Mom and Dad belonged to a card club for many, many years. I always found it funny that Dad would drink and Mom never touched alcohol. Yet, Mom always had the hangover the next day.
Mom loved animals, every dog we had was like a fourth child to her. All of the dogs had personalities too. Pixie would get mad at Mom if Sandy gave Pixie a bath. Andy...Andy took the cake though...one morning Andy had caught a squirrel in the front yard and laid it at Mom’s feet at the front door. Which kind of freaked Mom out, after she got my Dad to get the still twitching squirrel out of the house she scolded Andy. Andy did not forget being scolded for bringing Mom what he thought was a fine gift. Mom used to leave her purse behind Dad’s recliner. Later that afternoon...Mom went to get her purse. Andy, he had to have aimed...he had pooped into her open purse. Dad and I had to hide that poor dog in the garage for about a week. Eventually he was forgiven. When died he used what strength he had to crawl across the floor of the Vet’s office, his tail wagging as if to say "I am OK Mom" he then died in her arms. He may have been my Dog, but he loved Mom.
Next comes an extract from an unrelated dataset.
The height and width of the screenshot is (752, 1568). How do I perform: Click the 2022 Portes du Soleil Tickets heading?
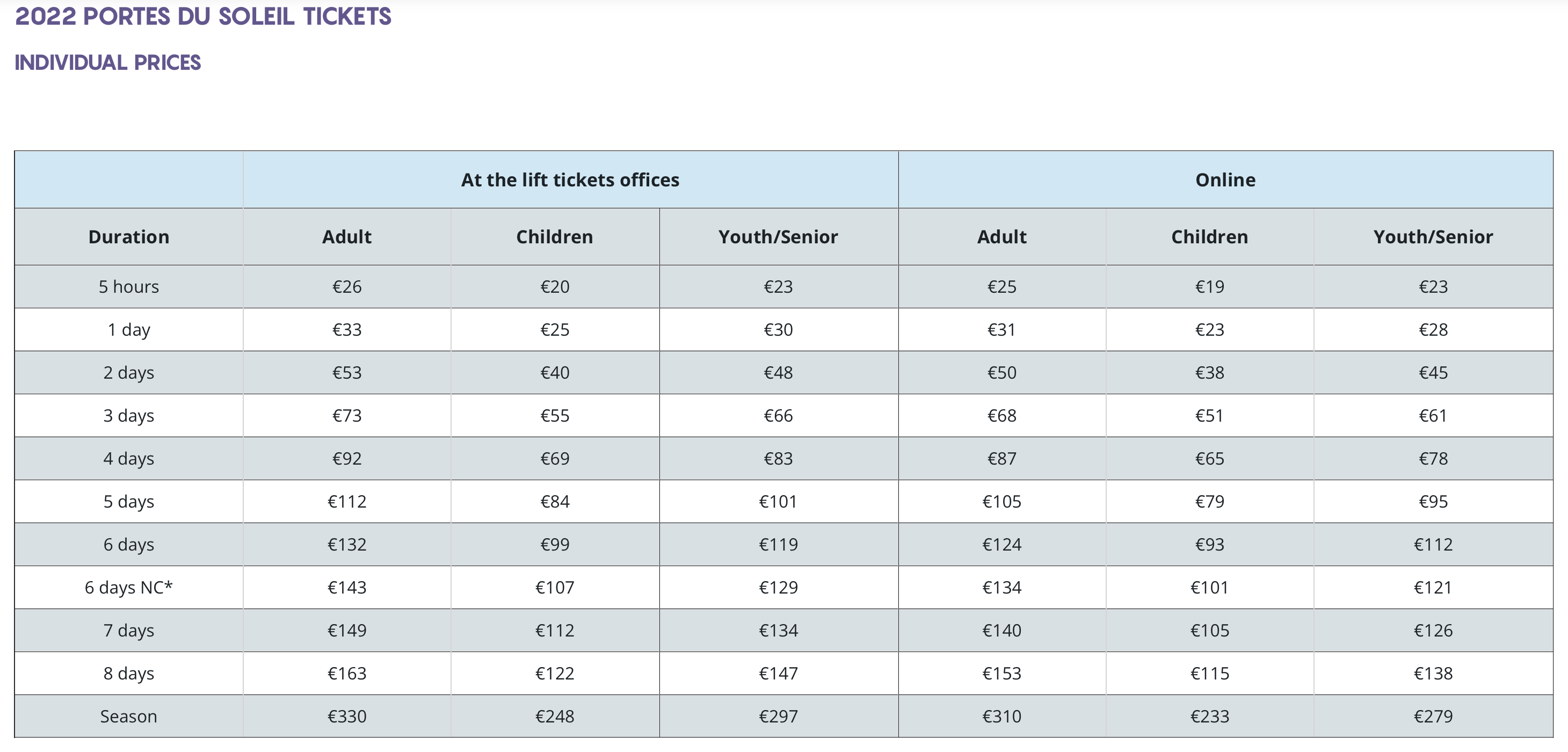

Mom was a compassionate woman, and would do anything to help anyone. Even if a person had wronged Mom, she never held a grudge and would always forgive. That is one of the greatest gifts that Mom gave Dick, Sandy and myself, her compassion and her ability to forgive. The philosopher Kierkegaard once said, "Life, must be lived forward, but can only be understood backwards." I ask each of you to live your lives forward, yet take the time to look backwards at my Mom’s life and learn from it, if everyone were as compassionate and forgiving as Mom, then the world would be a better place for all of us.
Update - again, thank you all for your support and the Rec list...I really do appreciate it. My only regret out of this whole thing is that my Mom wanted me to read one of my short stories to her...she passed away just as I was pulling one up on my laptop to read to her. I will be putting a copy of the story I wrote in her casket for her.